この背景には、ラム長官ら香港指導部が経済界の意向を見誤ったことと、習近平中国共産党指導部が、米中貿易戦争と香港問題によって国際社会からの反発が強まることを恐れ、腰砕けになったことがある。これによって、習国家主席の指導力が問われることになり、党内の反対派から吊し上げられるなど、権力闘争に発展する可能性も出てきた。
ラム長官の強硬路線に強い反発
香港では1週間前の9日、条例改正反対を訴えた大規模デモに103万人もの市民が参加。これは1997年の香港の中国返還反対デモ以来最多だっただけに、香港市民が改正案に強い懸念を抱いていることが明らかになった。
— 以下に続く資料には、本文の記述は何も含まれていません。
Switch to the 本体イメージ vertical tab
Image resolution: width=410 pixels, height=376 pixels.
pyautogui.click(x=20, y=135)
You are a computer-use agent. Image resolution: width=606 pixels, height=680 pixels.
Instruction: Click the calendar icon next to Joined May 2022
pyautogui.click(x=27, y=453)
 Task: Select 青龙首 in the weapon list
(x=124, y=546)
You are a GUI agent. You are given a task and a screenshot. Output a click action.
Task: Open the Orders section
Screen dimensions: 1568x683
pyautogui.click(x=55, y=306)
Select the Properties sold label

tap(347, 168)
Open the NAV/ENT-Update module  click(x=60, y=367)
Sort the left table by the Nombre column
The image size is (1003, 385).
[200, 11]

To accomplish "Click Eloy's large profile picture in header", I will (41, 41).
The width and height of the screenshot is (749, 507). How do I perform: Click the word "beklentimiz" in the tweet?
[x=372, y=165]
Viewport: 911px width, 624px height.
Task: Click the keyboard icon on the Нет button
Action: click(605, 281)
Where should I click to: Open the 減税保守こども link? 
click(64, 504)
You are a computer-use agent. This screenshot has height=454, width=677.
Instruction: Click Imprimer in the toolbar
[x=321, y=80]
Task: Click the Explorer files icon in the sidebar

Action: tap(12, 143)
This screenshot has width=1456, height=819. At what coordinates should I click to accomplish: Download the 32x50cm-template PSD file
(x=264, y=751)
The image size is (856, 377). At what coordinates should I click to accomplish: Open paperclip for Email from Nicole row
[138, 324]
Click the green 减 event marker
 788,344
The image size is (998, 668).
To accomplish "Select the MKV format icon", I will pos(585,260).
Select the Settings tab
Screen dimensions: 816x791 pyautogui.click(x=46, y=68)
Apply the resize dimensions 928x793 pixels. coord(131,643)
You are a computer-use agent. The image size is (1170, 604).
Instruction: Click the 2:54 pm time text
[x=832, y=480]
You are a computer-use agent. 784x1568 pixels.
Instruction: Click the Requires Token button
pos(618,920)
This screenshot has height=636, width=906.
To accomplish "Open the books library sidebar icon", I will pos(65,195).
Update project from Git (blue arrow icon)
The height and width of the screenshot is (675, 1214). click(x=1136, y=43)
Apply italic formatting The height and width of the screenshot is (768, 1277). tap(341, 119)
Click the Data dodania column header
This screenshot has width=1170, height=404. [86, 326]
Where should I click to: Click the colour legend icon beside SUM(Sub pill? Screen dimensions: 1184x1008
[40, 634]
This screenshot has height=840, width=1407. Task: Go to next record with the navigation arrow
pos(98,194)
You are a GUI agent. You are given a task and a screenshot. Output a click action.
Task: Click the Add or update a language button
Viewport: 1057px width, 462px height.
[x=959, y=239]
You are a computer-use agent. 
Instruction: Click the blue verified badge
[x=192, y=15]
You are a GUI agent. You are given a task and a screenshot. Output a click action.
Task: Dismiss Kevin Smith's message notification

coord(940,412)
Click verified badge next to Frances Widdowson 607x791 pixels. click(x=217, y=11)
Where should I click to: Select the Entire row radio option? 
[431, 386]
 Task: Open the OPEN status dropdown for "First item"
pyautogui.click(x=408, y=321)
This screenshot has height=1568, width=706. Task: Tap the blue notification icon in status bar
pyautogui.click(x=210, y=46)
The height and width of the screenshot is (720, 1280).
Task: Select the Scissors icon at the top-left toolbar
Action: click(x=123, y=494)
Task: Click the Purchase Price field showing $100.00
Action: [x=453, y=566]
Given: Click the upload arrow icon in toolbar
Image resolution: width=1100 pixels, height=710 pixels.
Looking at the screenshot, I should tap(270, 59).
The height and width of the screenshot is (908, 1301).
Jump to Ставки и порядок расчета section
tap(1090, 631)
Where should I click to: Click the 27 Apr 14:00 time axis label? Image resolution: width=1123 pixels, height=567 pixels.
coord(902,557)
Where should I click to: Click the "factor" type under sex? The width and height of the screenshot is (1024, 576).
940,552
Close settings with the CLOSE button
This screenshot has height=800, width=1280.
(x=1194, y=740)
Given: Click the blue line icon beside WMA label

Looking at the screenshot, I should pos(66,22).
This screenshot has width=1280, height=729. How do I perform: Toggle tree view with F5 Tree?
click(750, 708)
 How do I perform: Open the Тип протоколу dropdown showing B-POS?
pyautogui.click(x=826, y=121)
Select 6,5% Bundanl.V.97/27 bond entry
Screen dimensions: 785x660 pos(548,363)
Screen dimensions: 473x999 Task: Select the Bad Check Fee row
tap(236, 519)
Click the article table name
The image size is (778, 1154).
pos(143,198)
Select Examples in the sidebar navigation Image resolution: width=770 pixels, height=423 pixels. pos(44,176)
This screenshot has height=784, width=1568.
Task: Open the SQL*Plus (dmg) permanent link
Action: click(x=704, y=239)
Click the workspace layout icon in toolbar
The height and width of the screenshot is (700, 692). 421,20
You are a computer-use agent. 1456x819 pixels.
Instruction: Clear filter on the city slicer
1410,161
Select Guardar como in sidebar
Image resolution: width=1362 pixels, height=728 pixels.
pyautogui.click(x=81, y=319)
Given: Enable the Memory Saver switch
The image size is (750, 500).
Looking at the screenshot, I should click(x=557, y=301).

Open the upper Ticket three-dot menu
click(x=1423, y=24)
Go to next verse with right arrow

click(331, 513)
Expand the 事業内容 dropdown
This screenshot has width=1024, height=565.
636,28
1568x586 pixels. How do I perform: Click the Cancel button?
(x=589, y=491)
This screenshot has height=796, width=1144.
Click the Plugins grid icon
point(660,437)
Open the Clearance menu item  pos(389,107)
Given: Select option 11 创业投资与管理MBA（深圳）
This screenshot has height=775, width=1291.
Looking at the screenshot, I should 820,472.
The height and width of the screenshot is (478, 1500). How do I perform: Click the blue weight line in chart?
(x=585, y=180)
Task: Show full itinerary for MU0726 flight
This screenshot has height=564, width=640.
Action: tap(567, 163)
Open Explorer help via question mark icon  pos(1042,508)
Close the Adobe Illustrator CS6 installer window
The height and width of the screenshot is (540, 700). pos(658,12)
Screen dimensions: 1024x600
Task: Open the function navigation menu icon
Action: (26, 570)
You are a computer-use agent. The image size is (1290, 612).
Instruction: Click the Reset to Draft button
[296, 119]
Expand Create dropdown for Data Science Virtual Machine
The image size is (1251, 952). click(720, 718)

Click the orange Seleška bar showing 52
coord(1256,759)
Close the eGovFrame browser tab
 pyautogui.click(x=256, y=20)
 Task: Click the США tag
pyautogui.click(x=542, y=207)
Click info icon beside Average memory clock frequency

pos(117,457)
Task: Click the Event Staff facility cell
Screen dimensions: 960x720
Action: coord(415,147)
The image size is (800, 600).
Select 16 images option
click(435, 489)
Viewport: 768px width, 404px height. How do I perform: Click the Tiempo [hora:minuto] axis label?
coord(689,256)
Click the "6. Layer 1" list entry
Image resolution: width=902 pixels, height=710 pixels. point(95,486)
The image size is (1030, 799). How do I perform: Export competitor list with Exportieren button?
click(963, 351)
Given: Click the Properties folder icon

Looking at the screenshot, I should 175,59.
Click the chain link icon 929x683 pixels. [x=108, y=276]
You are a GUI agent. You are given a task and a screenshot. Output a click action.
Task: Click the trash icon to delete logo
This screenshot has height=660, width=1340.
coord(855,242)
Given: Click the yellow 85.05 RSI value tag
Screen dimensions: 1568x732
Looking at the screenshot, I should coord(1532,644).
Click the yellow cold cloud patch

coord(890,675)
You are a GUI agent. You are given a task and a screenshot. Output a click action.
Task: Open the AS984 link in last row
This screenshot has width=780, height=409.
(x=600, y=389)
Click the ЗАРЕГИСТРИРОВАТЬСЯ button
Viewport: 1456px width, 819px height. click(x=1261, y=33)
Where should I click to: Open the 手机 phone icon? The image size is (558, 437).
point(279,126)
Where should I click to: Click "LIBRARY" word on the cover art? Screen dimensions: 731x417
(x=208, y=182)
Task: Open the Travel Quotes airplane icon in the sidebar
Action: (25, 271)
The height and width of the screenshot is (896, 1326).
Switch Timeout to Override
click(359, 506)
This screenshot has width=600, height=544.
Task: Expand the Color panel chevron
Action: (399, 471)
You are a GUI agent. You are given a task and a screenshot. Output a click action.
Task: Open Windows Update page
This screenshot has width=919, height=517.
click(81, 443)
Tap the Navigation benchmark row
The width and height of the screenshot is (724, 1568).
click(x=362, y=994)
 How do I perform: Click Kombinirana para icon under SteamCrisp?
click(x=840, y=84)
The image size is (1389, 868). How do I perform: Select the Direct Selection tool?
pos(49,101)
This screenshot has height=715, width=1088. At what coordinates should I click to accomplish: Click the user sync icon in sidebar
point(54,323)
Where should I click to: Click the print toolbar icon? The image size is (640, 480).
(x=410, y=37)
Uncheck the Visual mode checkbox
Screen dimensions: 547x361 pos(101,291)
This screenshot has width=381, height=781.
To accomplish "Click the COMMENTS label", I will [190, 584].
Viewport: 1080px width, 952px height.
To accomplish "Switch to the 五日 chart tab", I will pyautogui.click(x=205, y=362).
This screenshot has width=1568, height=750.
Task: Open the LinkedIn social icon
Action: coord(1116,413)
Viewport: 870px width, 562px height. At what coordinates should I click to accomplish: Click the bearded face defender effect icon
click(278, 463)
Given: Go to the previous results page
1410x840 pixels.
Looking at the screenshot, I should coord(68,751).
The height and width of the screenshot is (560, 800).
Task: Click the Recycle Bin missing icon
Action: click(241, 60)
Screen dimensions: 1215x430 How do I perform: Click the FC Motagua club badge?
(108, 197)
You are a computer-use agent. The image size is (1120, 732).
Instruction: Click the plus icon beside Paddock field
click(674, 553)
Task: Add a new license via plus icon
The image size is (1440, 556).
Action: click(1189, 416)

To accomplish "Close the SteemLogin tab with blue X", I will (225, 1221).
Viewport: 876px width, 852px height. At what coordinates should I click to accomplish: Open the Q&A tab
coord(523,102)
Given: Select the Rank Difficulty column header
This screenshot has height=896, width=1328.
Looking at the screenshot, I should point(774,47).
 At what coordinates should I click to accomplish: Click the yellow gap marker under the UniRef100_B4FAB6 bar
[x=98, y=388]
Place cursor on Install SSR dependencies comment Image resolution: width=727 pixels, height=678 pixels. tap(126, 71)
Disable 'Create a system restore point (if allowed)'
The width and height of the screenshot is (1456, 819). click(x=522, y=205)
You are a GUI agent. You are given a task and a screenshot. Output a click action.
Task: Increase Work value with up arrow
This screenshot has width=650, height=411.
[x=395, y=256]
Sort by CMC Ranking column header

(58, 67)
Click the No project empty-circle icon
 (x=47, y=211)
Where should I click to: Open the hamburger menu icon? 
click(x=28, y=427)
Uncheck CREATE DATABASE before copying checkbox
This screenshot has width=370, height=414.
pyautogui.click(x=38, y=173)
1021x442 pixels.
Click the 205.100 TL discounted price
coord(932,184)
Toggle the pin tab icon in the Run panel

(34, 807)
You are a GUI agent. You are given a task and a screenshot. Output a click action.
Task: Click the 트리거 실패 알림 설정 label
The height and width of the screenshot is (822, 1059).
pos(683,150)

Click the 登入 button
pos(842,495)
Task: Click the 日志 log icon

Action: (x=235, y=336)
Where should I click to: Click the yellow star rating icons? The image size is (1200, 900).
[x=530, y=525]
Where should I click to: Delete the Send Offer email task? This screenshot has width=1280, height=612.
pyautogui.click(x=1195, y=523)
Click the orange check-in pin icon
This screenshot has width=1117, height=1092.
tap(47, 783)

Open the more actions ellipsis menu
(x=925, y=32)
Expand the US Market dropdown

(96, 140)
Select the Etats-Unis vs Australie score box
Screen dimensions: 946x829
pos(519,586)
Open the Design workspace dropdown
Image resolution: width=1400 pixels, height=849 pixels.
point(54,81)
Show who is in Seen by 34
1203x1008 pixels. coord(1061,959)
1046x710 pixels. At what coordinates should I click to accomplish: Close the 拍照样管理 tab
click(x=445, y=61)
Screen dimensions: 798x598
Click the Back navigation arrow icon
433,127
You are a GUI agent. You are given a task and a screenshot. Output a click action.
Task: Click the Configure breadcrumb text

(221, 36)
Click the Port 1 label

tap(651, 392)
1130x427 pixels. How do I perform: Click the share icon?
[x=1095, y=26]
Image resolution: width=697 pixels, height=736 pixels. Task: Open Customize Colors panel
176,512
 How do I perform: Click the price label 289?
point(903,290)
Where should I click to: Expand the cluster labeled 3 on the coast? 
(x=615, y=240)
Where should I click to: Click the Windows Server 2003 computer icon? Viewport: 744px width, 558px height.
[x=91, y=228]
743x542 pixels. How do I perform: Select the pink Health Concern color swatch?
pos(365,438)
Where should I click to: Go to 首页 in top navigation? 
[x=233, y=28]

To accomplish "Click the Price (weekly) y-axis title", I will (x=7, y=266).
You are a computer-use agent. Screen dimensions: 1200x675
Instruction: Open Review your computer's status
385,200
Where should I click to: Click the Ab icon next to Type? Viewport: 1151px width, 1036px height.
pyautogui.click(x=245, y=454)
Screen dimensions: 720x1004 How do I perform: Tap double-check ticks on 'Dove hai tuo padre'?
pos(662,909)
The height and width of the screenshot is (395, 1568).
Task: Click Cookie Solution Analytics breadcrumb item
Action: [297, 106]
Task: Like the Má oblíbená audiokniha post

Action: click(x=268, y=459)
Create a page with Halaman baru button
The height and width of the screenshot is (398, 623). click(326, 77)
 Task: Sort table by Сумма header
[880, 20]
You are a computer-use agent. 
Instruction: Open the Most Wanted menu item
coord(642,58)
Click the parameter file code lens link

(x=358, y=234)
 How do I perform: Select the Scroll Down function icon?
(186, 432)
さらに、10日未明には、民主派勢力の一部が立法会周辺に集結し、幹線道路を封鎖しようとして警官隊と衝突。警官隊は市民を警棒で殴ったり、マスタードガスを吹きかけるなどして、抵抗する市民らを撃退し、数百人の身柄を拘束、19人を逮捕した。
抗議行動はこれだけで終わらなかった。12日朝から多数の若者が立法会周辺に集結し、10日同様、幹線道路を埋め尽くしことから、12日夕、警察が強制排除を強行し、催涙ガスやゴム弾を使用、警棒でデモ隊を殴打するなどして、翌未明までにデモ隊の排除を完了。このような権力側の暴力的な行為に対して、香港メディアや市民団体の批判が集中した。
立法会は13日からの審議の一時中断を決めたものの、この時点でもラム長官はまだ強気で、改正案の採択に強い意欲を示していた。
潮目が変わったのは15日。中国共産党の最高幹部7人で構成する党政治局常務委員会の序列7位で、香港マカオ問題担当の最高責任者、韓正・副首相が香港に隣接する広東省深セン市まで出向き、ラム長官を呼び出して会見。その際、「改正案の審議延期」の引導を渡したのだ。これはラム長官抜きで決まったようだ。中国政府と強いパイプがある香港政府の諮問機関トップの陳智思(バーナード・チャン)氏が「このような状況で条例案の審議を続けるのは難しい」と韓氏に吹き込み、韓氏も同意。ラム長官は梯子を外されたかたちだ。